(WHAT YOU HAVE TO DO)
Gather every line in the data below that contains the word "screenshot" and copy each of those lines out.

(EXCERPTED DATA)
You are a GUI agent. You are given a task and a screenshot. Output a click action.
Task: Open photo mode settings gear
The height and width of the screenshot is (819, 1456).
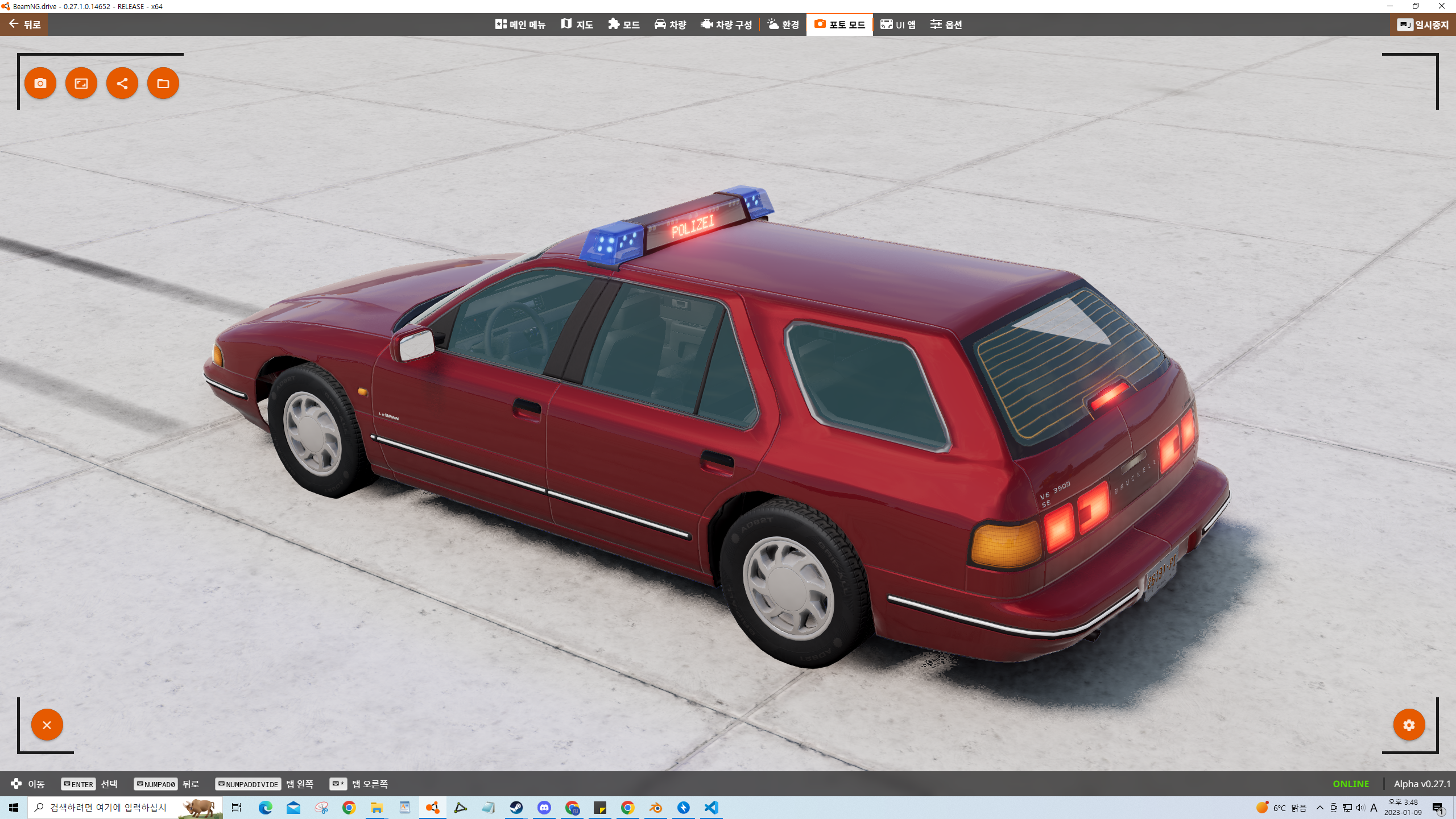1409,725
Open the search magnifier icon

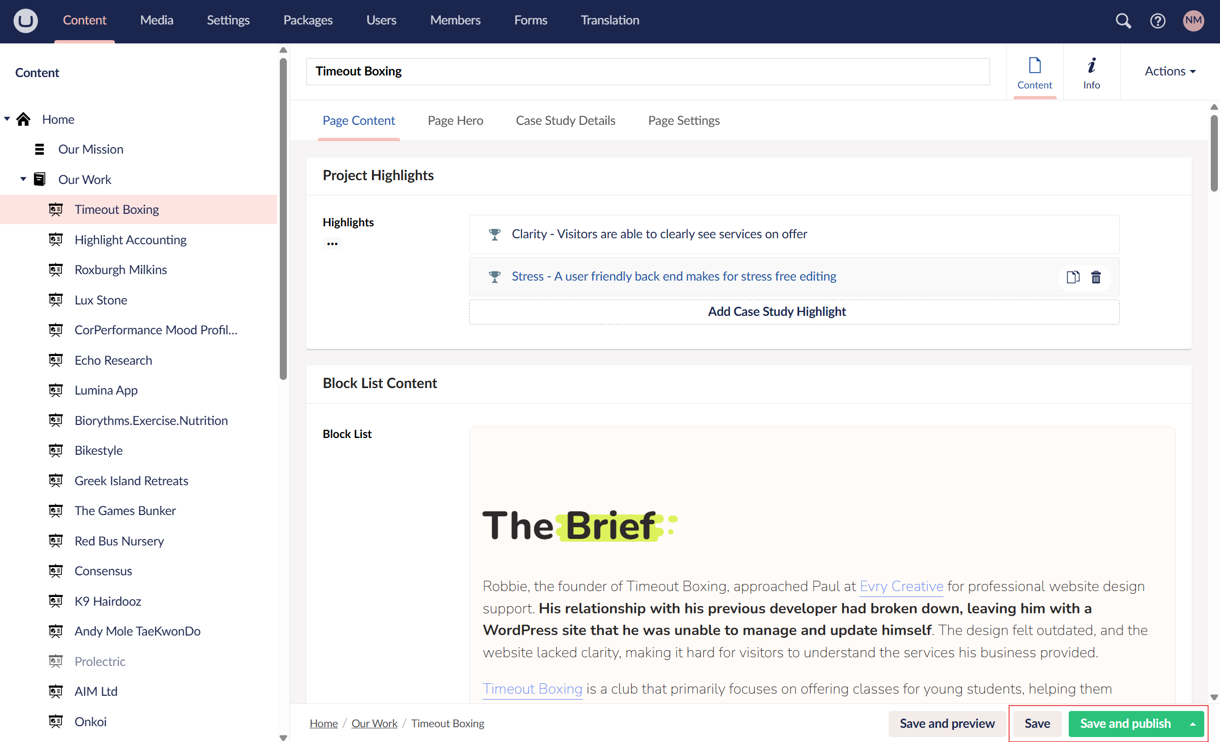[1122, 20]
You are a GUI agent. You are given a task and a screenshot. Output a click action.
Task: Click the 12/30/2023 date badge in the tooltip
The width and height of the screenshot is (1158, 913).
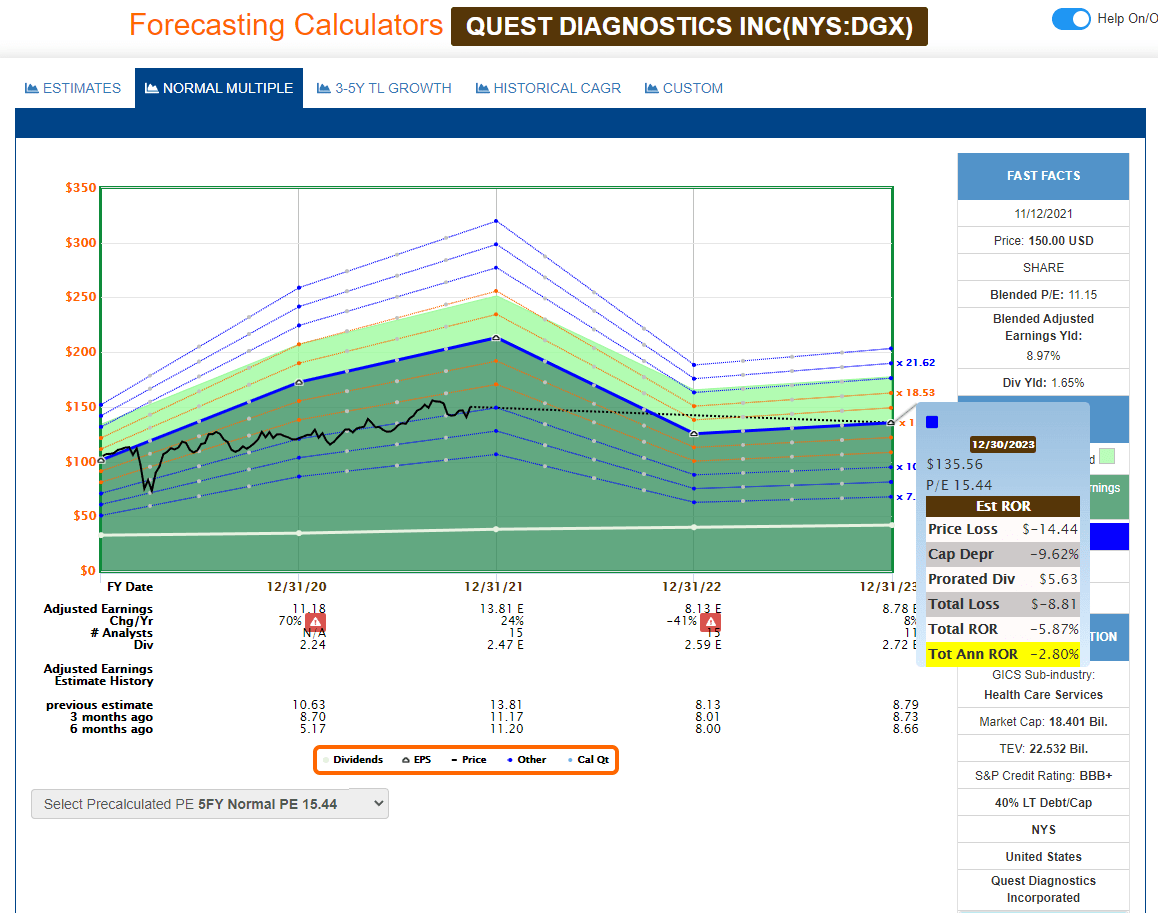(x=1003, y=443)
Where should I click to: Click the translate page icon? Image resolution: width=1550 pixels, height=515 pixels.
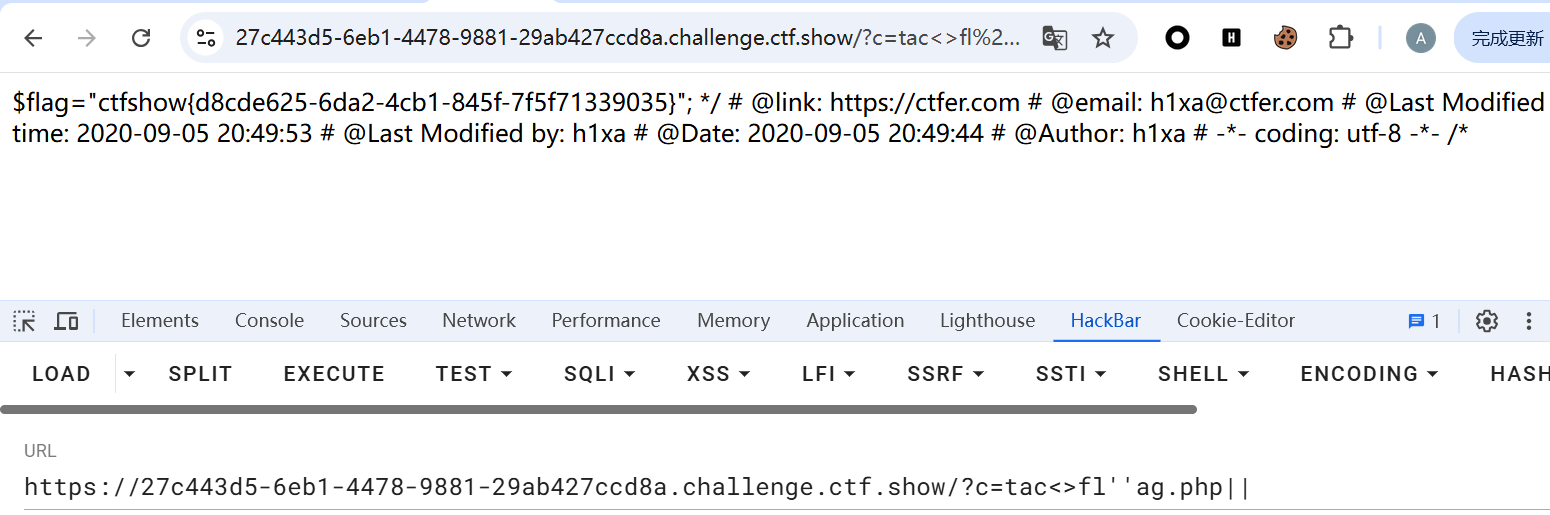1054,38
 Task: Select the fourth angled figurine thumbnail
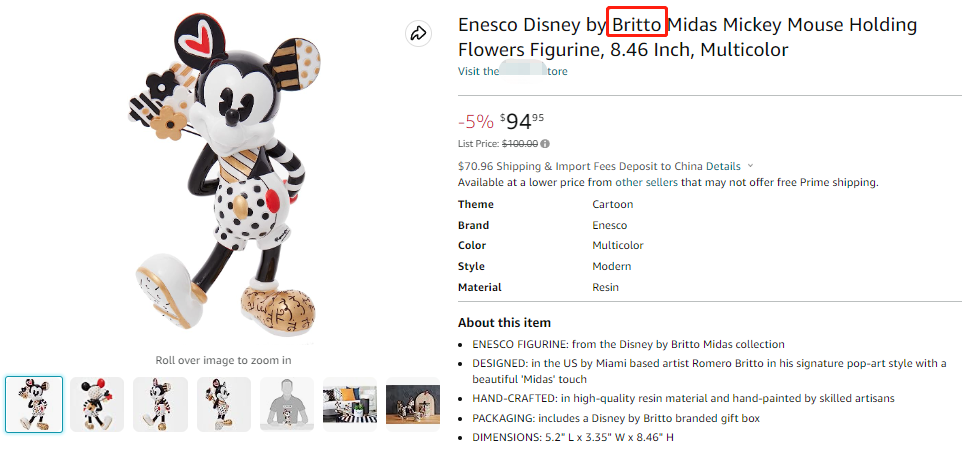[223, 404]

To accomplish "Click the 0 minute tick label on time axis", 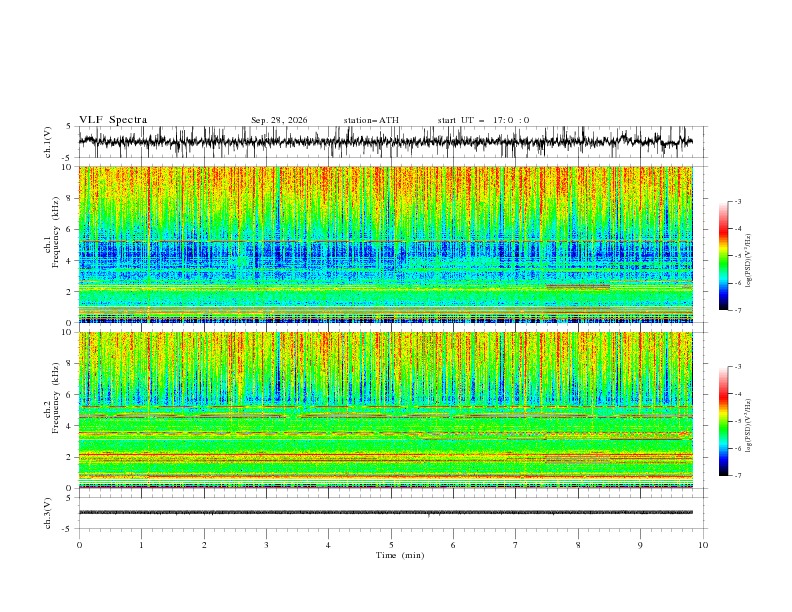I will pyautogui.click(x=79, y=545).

(TASK SOLUTION)
You are a GUI agent. You are given a task and a screenshot. Output a click action.
The height and width of the screenshot is (819, 1456).
You are a GUI agent. You are given a task and a screenshot. Output a click action.
The width and height of the screenshot is (1158, 913).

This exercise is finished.